■ WHAT YOU HAVE TO DO ■
What you return must match the records word for word.

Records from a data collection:
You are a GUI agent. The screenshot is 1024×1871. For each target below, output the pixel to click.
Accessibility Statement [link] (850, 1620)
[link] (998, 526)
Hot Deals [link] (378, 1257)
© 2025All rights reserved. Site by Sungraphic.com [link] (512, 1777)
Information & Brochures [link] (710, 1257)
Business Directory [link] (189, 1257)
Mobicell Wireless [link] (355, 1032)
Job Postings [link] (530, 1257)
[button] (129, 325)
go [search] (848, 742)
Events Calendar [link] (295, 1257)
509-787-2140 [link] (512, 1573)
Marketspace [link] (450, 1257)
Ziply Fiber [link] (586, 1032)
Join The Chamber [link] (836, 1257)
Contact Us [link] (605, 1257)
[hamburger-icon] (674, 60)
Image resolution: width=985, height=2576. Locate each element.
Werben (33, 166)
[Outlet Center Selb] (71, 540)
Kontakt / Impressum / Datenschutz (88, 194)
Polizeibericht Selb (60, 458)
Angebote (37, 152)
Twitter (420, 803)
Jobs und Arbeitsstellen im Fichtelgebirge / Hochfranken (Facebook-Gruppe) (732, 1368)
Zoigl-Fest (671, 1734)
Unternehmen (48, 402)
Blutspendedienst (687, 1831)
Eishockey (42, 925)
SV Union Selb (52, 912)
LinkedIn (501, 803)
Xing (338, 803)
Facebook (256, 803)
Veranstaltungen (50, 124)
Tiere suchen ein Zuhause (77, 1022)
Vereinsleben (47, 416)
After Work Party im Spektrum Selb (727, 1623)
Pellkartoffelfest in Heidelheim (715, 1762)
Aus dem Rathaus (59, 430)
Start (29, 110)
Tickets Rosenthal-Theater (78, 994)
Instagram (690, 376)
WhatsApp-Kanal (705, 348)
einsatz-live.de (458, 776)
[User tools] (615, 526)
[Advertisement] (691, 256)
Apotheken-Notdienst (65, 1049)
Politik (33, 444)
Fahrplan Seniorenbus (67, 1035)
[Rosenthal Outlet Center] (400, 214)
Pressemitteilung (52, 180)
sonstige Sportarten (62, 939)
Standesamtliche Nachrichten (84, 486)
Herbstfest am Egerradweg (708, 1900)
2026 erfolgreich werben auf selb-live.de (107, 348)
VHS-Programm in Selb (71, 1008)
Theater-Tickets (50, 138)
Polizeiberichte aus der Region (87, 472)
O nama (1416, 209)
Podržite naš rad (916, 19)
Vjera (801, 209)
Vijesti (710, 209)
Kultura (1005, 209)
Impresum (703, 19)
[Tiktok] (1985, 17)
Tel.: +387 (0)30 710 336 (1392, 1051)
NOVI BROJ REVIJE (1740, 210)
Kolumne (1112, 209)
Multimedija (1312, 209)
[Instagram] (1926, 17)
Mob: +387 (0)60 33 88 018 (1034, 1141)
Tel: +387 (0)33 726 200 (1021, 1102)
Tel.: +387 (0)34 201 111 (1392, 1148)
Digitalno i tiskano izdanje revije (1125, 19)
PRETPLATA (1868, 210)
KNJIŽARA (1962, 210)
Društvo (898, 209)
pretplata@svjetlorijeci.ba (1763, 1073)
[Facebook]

■ WRITTEN ANSWER ■
You are a GUI agent. The screenshot is 1024×1871. For each target below, output the pixel to click.
Accessibility Statement [link] (850, 1620)
[link] (998, 526)
Hot Deals [link] (378, 1257)
© 2025All rights reserved. Site by Sungraphic.com [link] (512, 1777)
Information & Brochures [link] (710, 1257)
Business Directory [link] (189, 1257)
Mobicell Wireless [link] (355, 1032)
Job Postings [link] (530, 1257)
[button] (129, 325)
go [search] (848, 742)
Events Calendar [link] (295, 1257)
509-787-2140 [link] (512, 1573)
Marketspace [link] (450, 1257)
Ziply Fiber [link] (586, 1032)
Join The Chamber [link] (836, 1257)
Contact Us [link] (605, 1257)
[hamburger-icon] (674, 60)
Image resolution: width=985, height=2576. Locate each element.
Werben (33, 166)
[Outlet Center Selb] (71, 540)
Kontakt / Impressum / Datenschutz (88, 194)
Polizeibericht Selb (60, 458)
Angebote (37, 152)
Twitter (420, 803)
Jobs und Arbeitsstellen im Fichtelgebirge / Hochfranken (Facebook-Gruppe) (732, 1368)
Zoigl-Fest (671, 1734)
Unternehmen (48, 402)
Blutspendedienst (687, 1831)
Eishockey (42, 925)
SV Union Selb (52, 912)
LinkedIn (501, 803)
Xing (338, 803)
Facebook (256, 803)
Veranstaltungen (50, 124)
Tiere suchen ein Zuhause (77, 1022)
Vereinsleben (47, 416)
After Work Party im Spektrum Selb (727, 1623)
Pellkartoffelfest in Heidelheim (715, 1762)
Aus dem Rathaus (59, 430)
Start (29, 110)
Tickets Rosenthal-Theater (78, 994)
Instagram (690, 376)
WhatsApp-Kanal (705, 348)
einsatz-live.de (458, 776)
[User tools] (615, 526)
[Advertisement] (691, 256)
Apotheken-Notdienst (65, 1049)
Politik (33, 444)
Fahrplan Seniorenbus (67, 1035)
[Rosenthal Outlet Center] (400, 214)
Pressemitteilung (52, 180)
sonstige Sportarten (62, 939)
Standesamtliche Nachrichten (84, 486)
Herbstfest am Egerradweg (708, 1900)
2026 erfolgreich werben auf selb-live.de (107, 348)
VHS-Programm in Selb (71, 1008)
Theater-Tickets (50, 138)
Polizeiberichte aus der Region (87, 472)
O nama (1416, 209)
Podržite naš rad (916, 19)
Vjera (801, 209)
Vijesti (710, 209)
Kultura (1005, 209)
Impresum (703, 19)
[Tiktok] (1985, 17)
Tel.: +387 (0)30 710 336 (1392, 1051)
NOVI BROJ REVIJE (1740, 210)
Kolumne (1112, 209)
Multimedija (1312, 209)
[Instagram] (1926, 17)
Mob: +387 (0)60 33 88 018 (1034, 1141)
Tel: +387 (0)33 726 200 (1021, 1102)
Tel.: +387 (0)34 201 111 (1392, 1148)
Digitalno i tiskano izdanje revije (1125, 19)
PRETPLATA (1868, 210)
KNJIŽARA (1962, 210)
Društvo (898, 209)
pretplata@svjetlorijeci.ba (1763, 1073)
[Facebook]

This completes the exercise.